Their bots can be purchased online as a training tool called Poker Academy.

From what I've seen first hand and heard from poker players I respect, the
only bot worthwhile is the heads up limit hold'em one. I don't know how far
they've come since the Poki I played against, but I doubt that one could have
beaten a full $1/$2 game. I'd guess it would break even at $0.50/$1 online.

The short handed bot didn't seem much better. The heads up one, however, could
probably trounce anyone who would typically play below $15/$30, and it might
even be higher up the scale than that.

To put it in perspective, many very notable winners at the biggest games
online used to fear a player who went by Neverlose since they thought he was
that bot. You can google for "Neverlose bot" and read all about it.

So at heads up limit I would intuitively suspect there are bots, though to be
honest I've played a decent amount of it in the $3/$6 all the way up to
$100/$200 range and the vast majority of players at low/mid limits are
atrocious. So if there are bots in heads up, they are either poorly designed
ones or they are in the higher limits exclusively (which really wouldn't make
sense, since there is probably much more money to be made for someone who can
play all day every day in the lower limits).
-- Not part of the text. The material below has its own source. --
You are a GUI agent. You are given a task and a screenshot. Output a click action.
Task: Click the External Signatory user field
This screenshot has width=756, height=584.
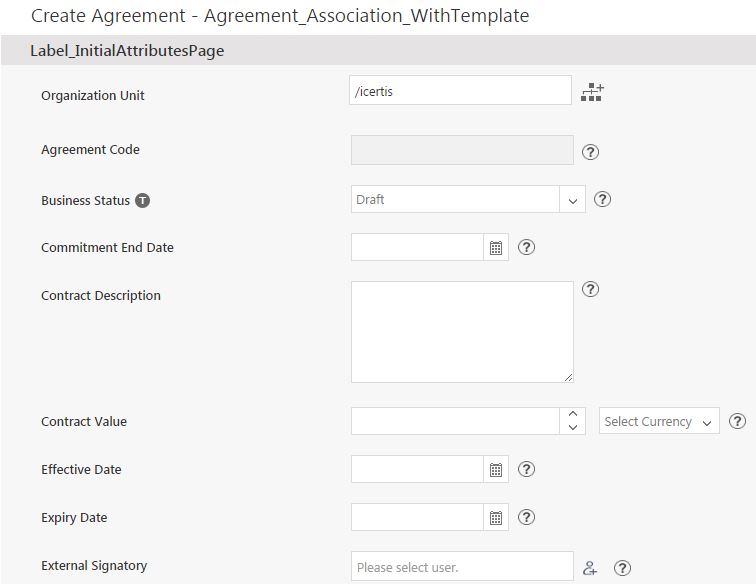pos(462,567)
As far as other games go, I suspect bots reside largely in low level sit and
goes. I once had a bot breaking even around the $22 level using Winholdem,
which at the time only supported min-raise or shove as the bet amounts (no
idea what it can do now, I haven't used it in years) and my AI used nothing
more than if/then statements. Someone capable of any sort of AI programming
more advanced than that could probably beat them handily. Due to some other
terrible limitations of WinHold'ems software I never pursued it much further.

------
ivankirigin
I love that blog. Arnold Kling is spot on when he writes about
entrepreneurship. Bryan Caplan is as close to a sane anarcho-capitalist as you
can come.

At CMU's Robotics Institute a few years ago, a friend made a poker bot that
was pretty good. It was for a machine learning class -- but it used a lot of
standard techniques like constraints and search. Another guy made a parser to
take the screen from a popular online poker system, and input the state into
any software you want. The final step -- to automatically make moves and plug-
in a simple chat-bot to counter accusations of non-humanity, was not done by
them.

I am 100% certain it has been done many, many times. Of course, why would you
hear about it in the news?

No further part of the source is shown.